Every year about this time, I pore through the Hot List looking for a new putter. I have one in mind this year, but if it's like the past 32 years, I'll stick with the very odd-shape putter pictured on this page that I started using in 1985. I've gone through eight of them, and I have eight more identical ones in a box in my garage, which should get me to the finish line. There's a story here, of course.
In the early 1980s, Dave Pelz was working on a research project with tour pros and serious amateurs who uniformly mis-aimed right or left of their putting line, forcing a correction during the stroke. For example, Lee Trevino aimed left and pushed his putts (pretty successfully). Most golfers aim poorly and can't compensate, which led Pelz to search for a more effective aiming device or design for the putterhead.
A professor at the University of Maryland told Pelz that no lines or square edges or clubhead shapes actually aided in aiming as long as there was a ball on the ground being aimed. Golfers naturally aimed the ball, not the putterhead. Pelz said his testing with Jim Simons, Andy North, Tom Kite and others corroborated this finding.
"If you took the ball away, you'd aim the putter better," Pelz said. "Once the ball is in front, the mind is moving from the ball to the hole, and the putterhead becomes a blob in your subconscious."
This gave Pelz the idea of designing a putter resembling a line of multiple golf balls: the more balls, the easier to line up. Pelz said he mounted six balls in a row, and "wow, did the guys aim it better!" He even mounted 10 and 12 balls in a row with improved results, but they were too unwieldy to swing. He settled back on three plastic balls, which he patented and brought to market in two variations.
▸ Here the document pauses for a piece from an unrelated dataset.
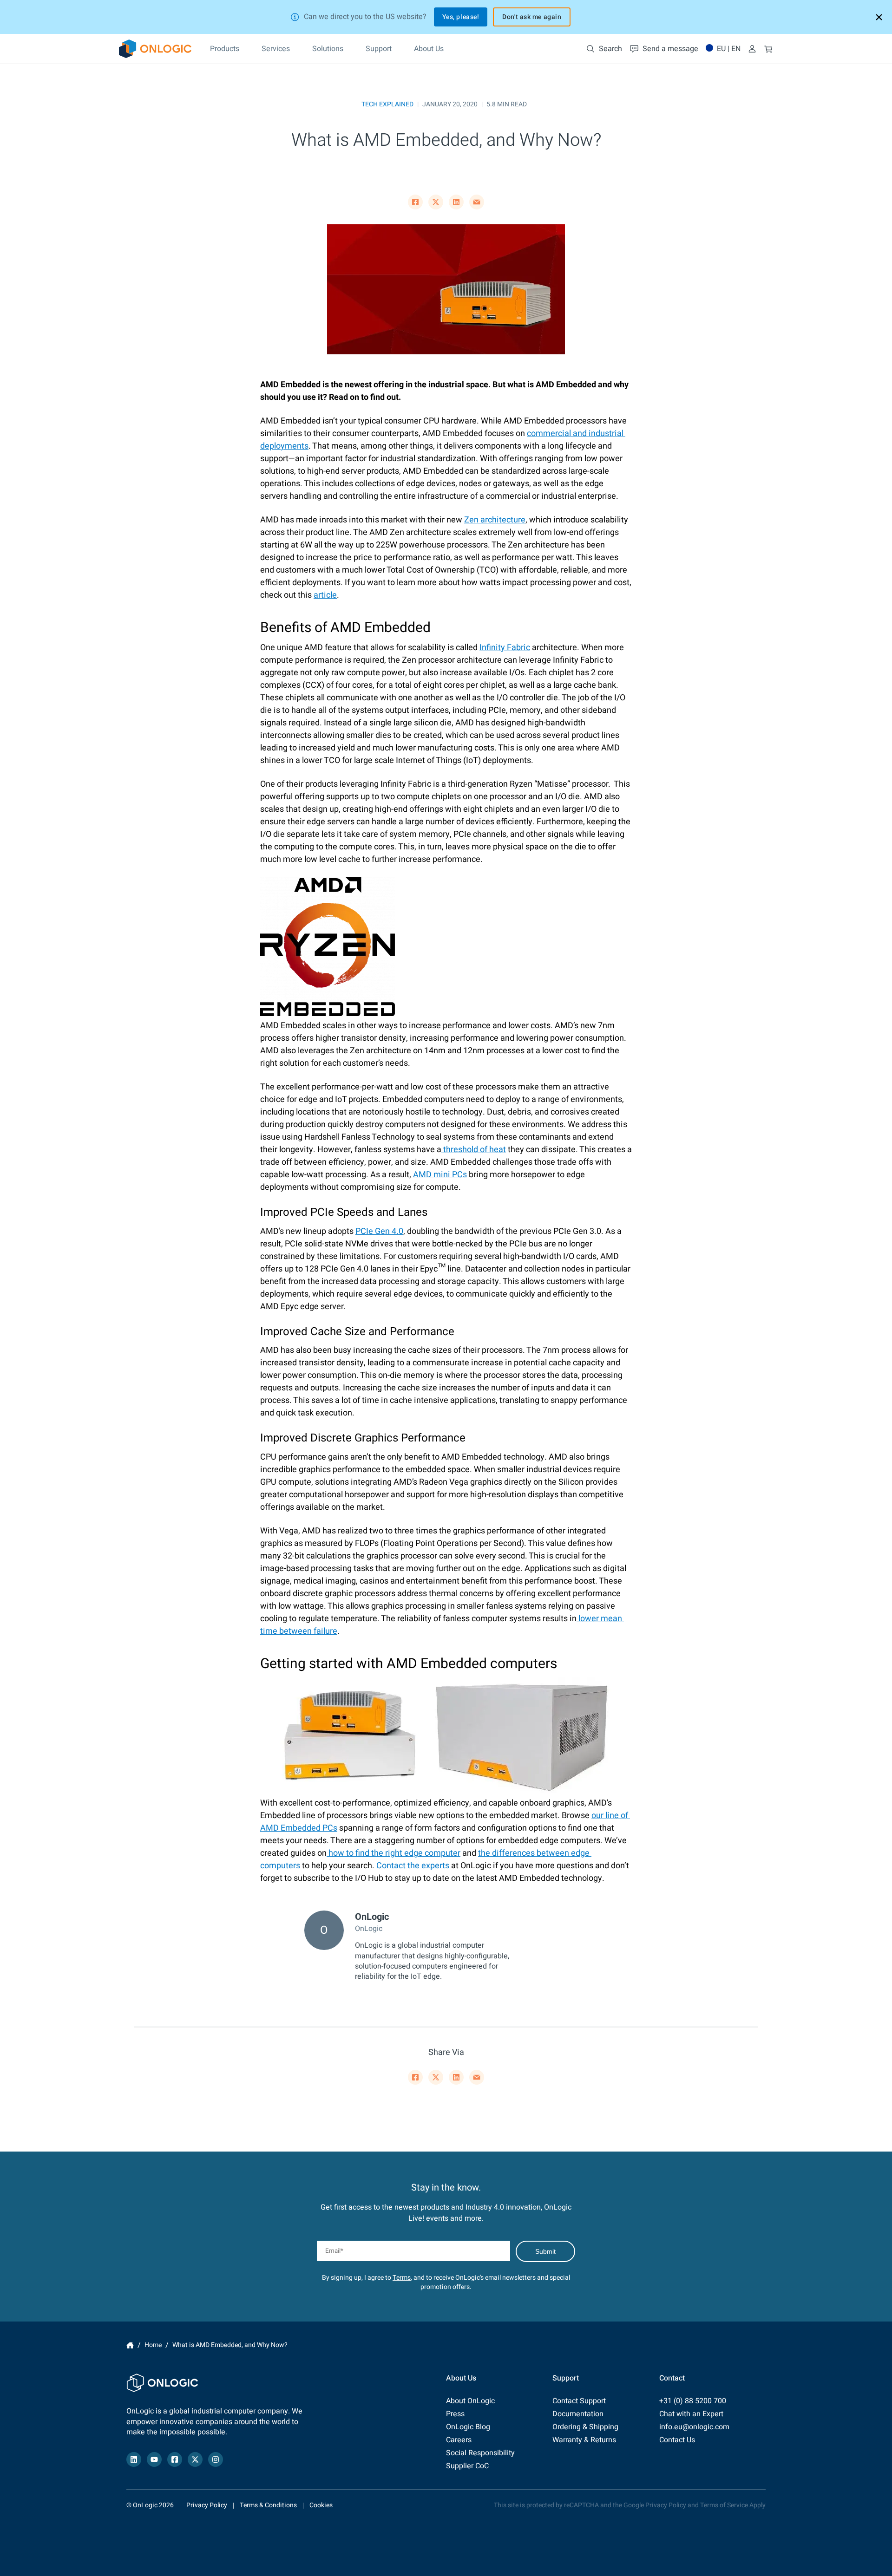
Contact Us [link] (677, 2440)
One model had a short face of about two inches and a long fin behind the balls; a second model had a long face and a short fin in back (above). D.A. Weibring won the 1985 New Zealand Open using the short-face putter, and several other pros put that model in play.
The USGA moved swiftly. The first model with the short face was judged to violate the rule that a putter must be longer from heel to toe than from front to back. Some argued that the heel-to-toe measurement doesn't necessarily mean the front of the putter, but could apply to the longer back fin. "I had fun cross-examining Weibring and [Lon] Hinkle about where to find the heel and the toe of a golf club," recalls Lee Abrams, the USGA's counsel at the time.
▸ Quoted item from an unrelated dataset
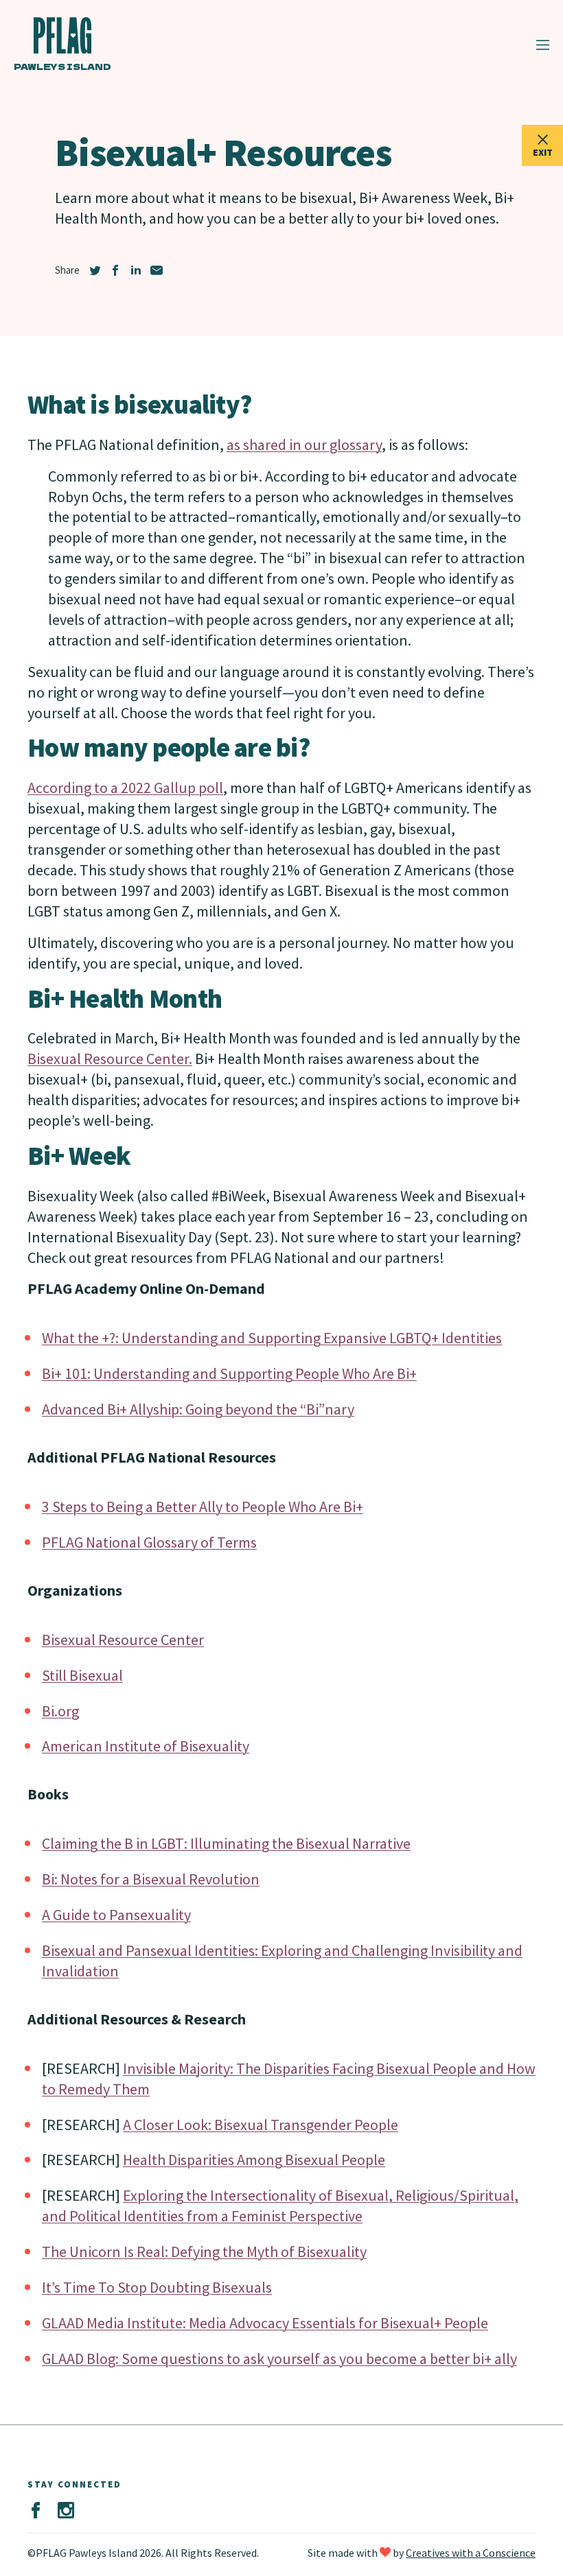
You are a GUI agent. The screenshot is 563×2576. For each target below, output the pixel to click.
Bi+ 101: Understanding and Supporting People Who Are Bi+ (229, 1373)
The Pelz Big Face Putter, as it was called when submitted to the USGA, was ruled conforming, with review to come after a 10-year grace period. The late USGA senior executive director Frank Hannigan, whom I had partnered with to win his club's invitational four-ball tournament while using the long-face version, told me that someone on the executive committee said during the review: "Tarde's the only player still using it, and he can't beat anybody, so let's leave it conforming." And the USGA grandfathered it indefinitely in 1995. The heartless Royal and Ancient, which governs outside the United States and Mexico, doesn't generally grandfather equipment, so it ruled both putter models nonconforming in its jurisdiction. But that's not the end of the story.
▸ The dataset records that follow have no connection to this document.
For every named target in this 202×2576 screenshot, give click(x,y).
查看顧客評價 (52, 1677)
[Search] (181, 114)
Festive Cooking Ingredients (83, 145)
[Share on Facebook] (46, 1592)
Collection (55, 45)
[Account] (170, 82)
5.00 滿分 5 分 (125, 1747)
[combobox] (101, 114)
A few years later, I played in a pro-am with Callaway's chief designer, Dick Helmstetter, and we discussed Pelz's aiming theory. A while after that, I heard Helmstetter had approached Pelz and offered him $80,000 for the patent. Pelz declined, asking for $2.50 per putter. Helmstetter declined, but the two eventually agreed on a flat $250,000.
Pelz's three-ball design became the basis for Callaway's Odyssey 2-Ball putter. It's very likely the person reading this article either uses one or did at one time. More than five million 2-Balls have been sold, ranking it with the Ping Anser (50 years old in 2017) as the all-time best-sellers. Two-Ball models won gold medals in this year's Hot List.
What I won't go into here is that a nasty lawsuit was brought against the USGA in 1986, which ended in Pelz's company going bankrupt and Pelz exiting the club business to focus on instruction. (This lawsuit and a subsequent square-grooves case played a seminal role in affirming the right of sports governing bodies to regulate equipment.) Barney Adams was a top executive in Pelz's company and went on to launch Adams Golf with a successful fairway wood called Tight Lies, which contributed to the development of hybrids. He took his company public and hired a relatively unknown executive named Chip Brewer to run Adams Golf.
In the natural symmetry of the game, Brewer now is the chief executive of Callaway Golf. And the search for a new putter goes on.